Freitag, 25. März 2011

Optimized Bounding Boxes in XNA

Hi everyone,

for a small project I'm currently working on, I have to deal with 2D collision detection in XNA. There are many great tutorials out there, which I made (and make) extensively use of. However, none of the ones I found deals exactly with the problem I am going to describe right now. Afterwards, I would like to share my solution with you and I hope that some of you might be able to apply it. [UPDATE: See the code in a running XNA 4.0 Example Project here]. Refer to Riemer's wonderful blog, where my solution grounds on. What's more, I'm really looking forward for comments of what you think of my solution :).

Disclaimer
I think this is not an article for absolute beginners.

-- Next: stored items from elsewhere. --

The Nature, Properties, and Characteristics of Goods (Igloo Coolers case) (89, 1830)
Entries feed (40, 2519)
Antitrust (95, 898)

I'm not going to explain the very basics of XNA but I will do my best to explain my bounding box optimization step-by-step.

Problem DescriptionTo illustrate the context, I will use a classical gameplay mechanic as example. Think of a game where objects are randomly spawn at the top of the screen and then fall downwards. The player needs to navigate a player character at the bottom of the screen that catches the falling objects.

A 2D texture loaded in XNA (sprite) always has fixed bounds which are determined by the graphic file that is loaded. However, it is often necessary to draw such a sprite in a transformed way. Our falling objects, for example, should vary in scale and rotation. Both could be determined randomly.
A simple way to realize collision detection is to use the surrounding rectangles of two objects and check if they intersect. In order to do so we need to adapt the bounding box of a sprite and consider it's position, scale, origin and rotation. This issue has been addressed by Riemer very well and I used his solution (I will round it up a little bit later in the solution section). However, the rotation of objects still bears an issue. Take a look at the following picture.
On the left side, we see a triangle object unrotated with its red bounding box. Bounding boxes are of type "Rectangle" which is defined by an origin (X and Y coordinates of the upper left corner) and a Width and a Height property. That way, bounding boxes are always axes oriented so that the bounding box of the triangle object on the right side is described by the blue rectangle. My goal was to optimize the bounding box further so that the transparent parts are cropped.
In the end, my algorithm works in two steps. First, I use Riemers transformation to calculate the blue bounding box. Then, I crop the transparent bars on left, top, right, and bottom. Let's see how it works!

Solution
Alright, first, it is wise to use a class--commonly named GameObject--which derives from DrawableGameComponent and represents the base class for, well, all drawable game objects in your game. This class stores all information regarding a game object and is responsible for updating and drawing it. For the given context, the necessary fields are:

private Vector2 position;
private Texture2D sprite;
private Vector2 velocity;
private Vector2 origin;
private float rotation;
private float scale;
private Rectangle boundingBox;
private Color[,] pixelData;
Nothing very special here, besides the fact that I use a 2D-Array to store the pixel data of a sprite. It would also work with an 1D-Array, however, I just prefer working with a 2D-array since I think the access by index is easier. We need the pixelData later to be able to find the non-transparent pixels.
This is how I fill the pixelData array when a GameObject-Instance is created:

private Color[,] TextureTo2DArray()
{
Color[] colors1D = new Color[this.sprite.Width *
                            this.sprite.Height];
this.sprite.GetData(colors1D);

Color[,] colors2D = new Color[this.sprite.Width,
                             this.sprite.Height];
for (int x = 0; x < this.sprite.Width; x++)
   for (int y = 0; y < this.sprite.Height; y++)
       colors2D[x, y] =
       colors1D[x + y * this.sprite.Width];

return colors2D;
}
Note that I found this code in another forum or blog, I cannot remember anymore, but it works just fine :).
Alright, now for the meat. Whenever a GameObject is updated, we need to update its bounding box. As I mentioned, I do this in two steps, so I will explain the algorithm in two steps.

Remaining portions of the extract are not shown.